Show that the wavelength of electromagnetic radiation is equal to the de Broglie wavelength of its quantum (photon).

(a) Estimate the speed with which electrons emitted from a heated emitter of an evacuated tube impinge on the collector maintained at a potential difference of 500 V with respect to the emitter.

Ignore the small initial speeds of the electrons. The specific charge of the electron, i.e., its e/m is given to be 1.76 × 10¹¹ C kg^–1.

(b) Use the same formula you employ in (a) to obtain electron speed for a collector potential of 10 MV. Do you see what is wrong? In what way is the formula to be modified?

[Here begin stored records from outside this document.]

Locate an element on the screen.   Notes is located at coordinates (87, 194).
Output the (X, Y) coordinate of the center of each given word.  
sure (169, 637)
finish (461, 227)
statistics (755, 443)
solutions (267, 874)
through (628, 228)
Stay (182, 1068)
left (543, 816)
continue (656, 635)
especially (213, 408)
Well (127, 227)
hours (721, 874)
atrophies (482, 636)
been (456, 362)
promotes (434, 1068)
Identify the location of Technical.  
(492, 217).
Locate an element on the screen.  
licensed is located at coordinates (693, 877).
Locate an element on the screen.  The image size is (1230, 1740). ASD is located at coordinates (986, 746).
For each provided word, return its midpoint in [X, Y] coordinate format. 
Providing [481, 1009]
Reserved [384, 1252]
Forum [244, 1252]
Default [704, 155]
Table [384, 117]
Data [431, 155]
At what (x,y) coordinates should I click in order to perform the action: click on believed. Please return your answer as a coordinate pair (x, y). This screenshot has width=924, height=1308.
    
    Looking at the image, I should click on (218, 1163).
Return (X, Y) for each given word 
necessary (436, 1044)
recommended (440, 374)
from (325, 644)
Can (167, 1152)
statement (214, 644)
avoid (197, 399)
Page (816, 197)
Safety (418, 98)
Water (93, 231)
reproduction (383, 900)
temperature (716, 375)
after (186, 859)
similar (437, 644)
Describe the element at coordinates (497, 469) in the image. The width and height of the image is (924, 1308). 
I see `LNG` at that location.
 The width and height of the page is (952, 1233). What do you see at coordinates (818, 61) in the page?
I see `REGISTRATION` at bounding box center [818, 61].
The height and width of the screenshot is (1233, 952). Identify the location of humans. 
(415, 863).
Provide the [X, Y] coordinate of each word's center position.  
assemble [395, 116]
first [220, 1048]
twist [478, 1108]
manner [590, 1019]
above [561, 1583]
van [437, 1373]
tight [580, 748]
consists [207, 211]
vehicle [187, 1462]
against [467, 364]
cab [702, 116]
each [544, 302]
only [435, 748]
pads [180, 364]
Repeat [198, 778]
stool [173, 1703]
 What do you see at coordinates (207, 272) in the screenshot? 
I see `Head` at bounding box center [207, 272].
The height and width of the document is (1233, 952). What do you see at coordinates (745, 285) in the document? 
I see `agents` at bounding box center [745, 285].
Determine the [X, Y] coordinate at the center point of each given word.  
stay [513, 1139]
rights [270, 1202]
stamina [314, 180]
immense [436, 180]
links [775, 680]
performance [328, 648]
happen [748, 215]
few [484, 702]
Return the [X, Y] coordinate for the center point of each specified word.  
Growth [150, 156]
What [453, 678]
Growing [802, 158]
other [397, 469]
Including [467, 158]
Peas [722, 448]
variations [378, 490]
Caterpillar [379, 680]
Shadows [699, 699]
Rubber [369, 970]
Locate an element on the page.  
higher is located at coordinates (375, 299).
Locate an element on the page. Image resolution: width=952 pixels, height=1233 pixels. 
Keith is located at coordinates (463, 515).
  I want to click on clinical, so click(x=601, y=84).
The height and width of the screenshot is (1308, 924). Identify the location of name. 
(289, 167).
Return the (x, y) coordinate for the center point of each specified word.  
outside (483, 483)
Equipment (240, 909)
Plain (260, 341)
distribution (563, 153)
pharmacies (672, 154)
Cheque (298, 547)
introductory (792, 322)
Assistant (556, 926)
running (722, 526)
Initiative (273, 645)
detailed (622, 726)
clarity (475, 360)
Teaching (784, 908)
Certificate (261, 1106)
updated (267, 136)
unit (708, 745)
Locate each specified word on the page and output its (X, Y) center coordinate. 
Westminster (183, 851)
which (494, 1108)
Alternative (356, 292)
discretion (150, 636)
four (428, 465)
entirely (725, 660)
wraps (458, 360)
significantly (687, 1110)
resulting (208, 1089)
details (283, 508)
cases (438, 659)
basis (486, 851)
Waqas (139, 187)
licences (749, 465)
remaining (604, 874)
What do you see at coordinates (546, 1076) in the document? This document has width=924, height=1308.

(a) A monoenergetic electron beam with electron speed of 5.20 × 10⁶ m s^–1 is subject to a magnetic field of 1.30 × 10^–4 T normal to the beam velocity. What is the radius of the circle traced by the beam, given e/m for electron equals 1.76 × 10¹¹C kg^–1.

(b) Is the formula you employ in (a) valid for calculating the radius of the path of a 20 MeV electron beam? If not, in what way is it modified?

[Note: Exercises 11.20(b) and 11.21(b) take you to relativistic mechanics which is beyond the scope of this book. They have been inserted here simply to emphasize the point that the formulas you use in part (a) of the exercises are not valid at very high speeds or energies. See answers at the end to know what ‘very high speed or energy’ means.]